BEGIN EXCERPT
In fact, this discussion barely scratches the surface (and does not really probe into either topology or measure theory in any deep way). I would be very curious to hear contrasting opinions.

Update (6/20): There are many other things that I could/should have mentioned about the interaction between measure theory and topology, and the difficulty of finding good generic examples in measure theory. For example, I definitely should have mentioned:

1. Lusin’s theorem, which says that a measurable function is continuous on almost all its domain; e.g. if $f$ is any measurable function on an interval $[a,b]$, then for any positive $\epsilon$ there is a compact subset $E \subset [a,b]$ so that the measure of $[a,b] - E$ is at most $\epsilon$, and $f$ is continuous on $E$.
2. von Neumann’s theorem, that a Borel probability measure $\mu$ on the unit cube $I^n$ in $\mathbb{R}^n$ is equivalent to Lesbesgue measure (on the cube) by a self-homeomorphism of the cube (which can be taken to be the identity on the boundary) if and only if it is nonatomic, gives the boundary measure zero, and is positive on nonempty relatively open subsets.
END EXCERPT
BEGIN ENTRIES SHOWN
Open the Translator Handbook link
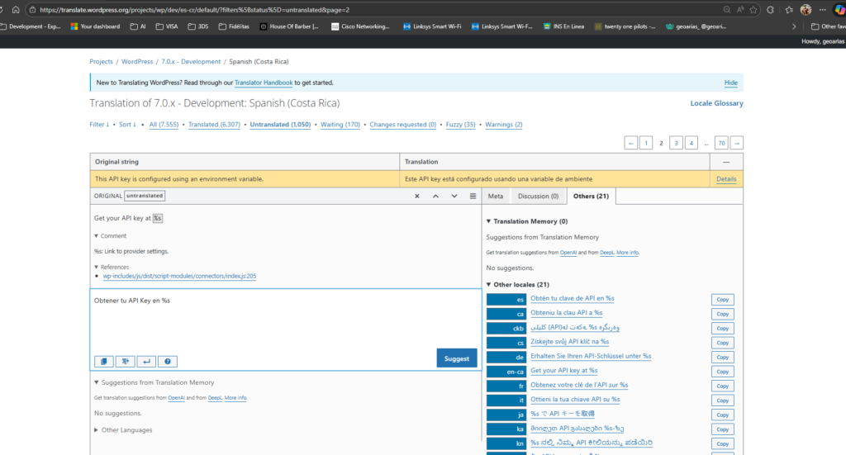The width and height of the screenshot is (846, 455). point(263,83)
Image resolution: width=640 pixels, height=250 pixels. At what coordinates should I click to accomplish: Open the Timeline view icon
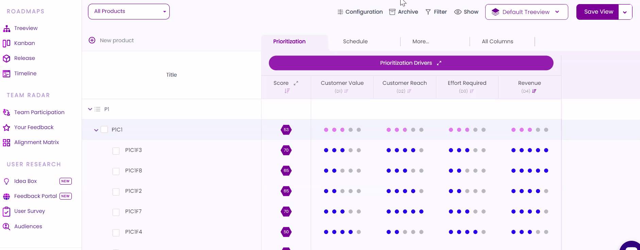[x=6, y=74]
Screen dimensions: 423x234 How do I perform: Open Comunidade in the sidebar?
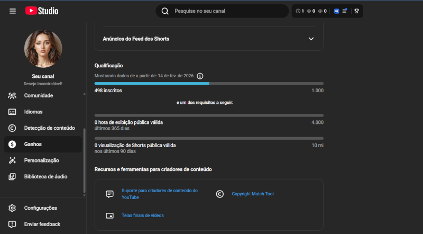point(38,96)
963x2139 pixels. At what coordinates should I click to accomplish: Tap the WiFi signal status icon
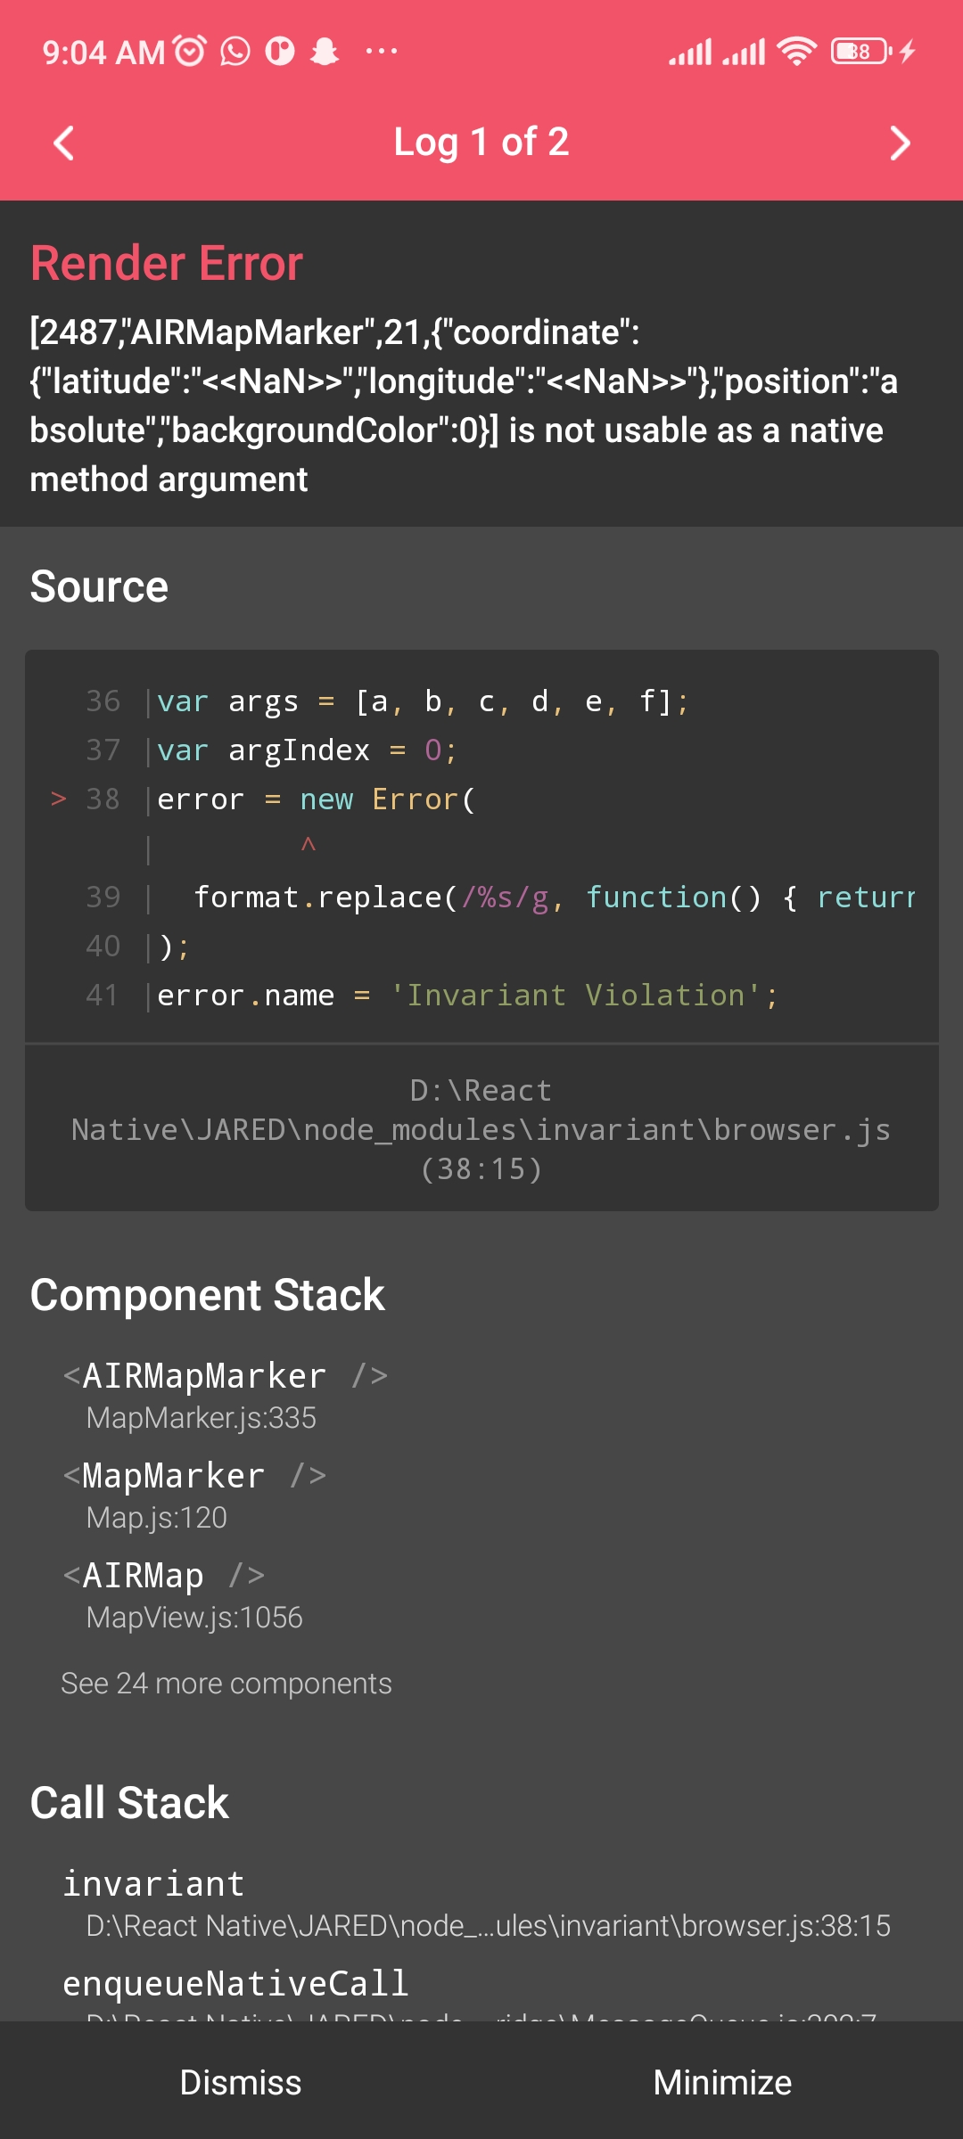click(796, 52)
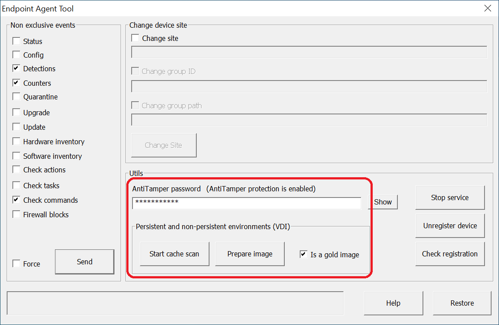
Task: Enable the Firewall blocks event
Action: 17,214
END ENTRIES SHOWN
TASKS AND EXERCISES:
1 – According to the excerpt on measure theory and topology, what does Lusin's theorem say about a measurable function?
2 – Continue the excerpt on measure theory and topology from where it stops.

RESPONSES BY ITEM NUMBER:
1 – It says that a measurable function is continuous on almost all its domain.

2 –
3. Pairs of mutually singular measures of full support on simple sets. For example, let $C$ be the Cantor set of infinite strings in the alphabet $\lbrace 0,1\rbrace$ with its product topology, and define an infinite string $W_\infty$ in $C$ inductively as follows. For any string $w$, define the complement $w^c$ to be the string whose digits are obtained from $w$ by interchanging $0$ and $1$. Then define $W_1$ to be the string $1$, and inductively define $W_{n+1}= W_n W_n^c W_n^c \cdots W_n^c$ where there are $f(n)-1$ copies of $W_n^c$, and $f(n)$ is chosen so that $\prod_n (f(n)-1)/f(n) = r > 1/2$. Let $\Lambda$ be the set of accumulation points of $W_\infty$ under the shift map. Any finite string that appears in $W_\infty$ appears with definite density, so $\Lambda$ is invariant and minimal (i.e. every orbit is dense) under the shift map. However, the proportion of $1$‘s in $W_n$ is at least $r$ for $n$ odd, and at most $1-r$ for $n$ even. Let $d_n$ denote the Dirac measure on the infinite string $W_nW_nW_n\cdots$, and let $e_n$ denote the average of $d_n$ over its (finite) orbit under the shift map. Define $\mu_0^i = \frac 1 i \sum_{j\le i} e_{2j}$ and $\mu_1^i = \frac 1 i \sum_{j\le i} e_{2j+1}$. These probability measures are shift-invariant, and have shift-invariant weak limits $\mu_0,\mu_1$ as $i \to \infty$ with support in $\Lambda$. Moreover, if $\Lambda_j$ denotes the strings in $\Lambda$ that start with $j$ for $j=0,1$, then $\mu_j(\Lambda_j) \ge r$. In particular, the space of shift invariant probability measures on $\Lambda$ is at least $1$-dimensional, and we may therefore obtain distinct mutually singular ergodic shift-invariant probability measures on $\Lambda$. Since $\Lambda$ is minimal, both measures have full support.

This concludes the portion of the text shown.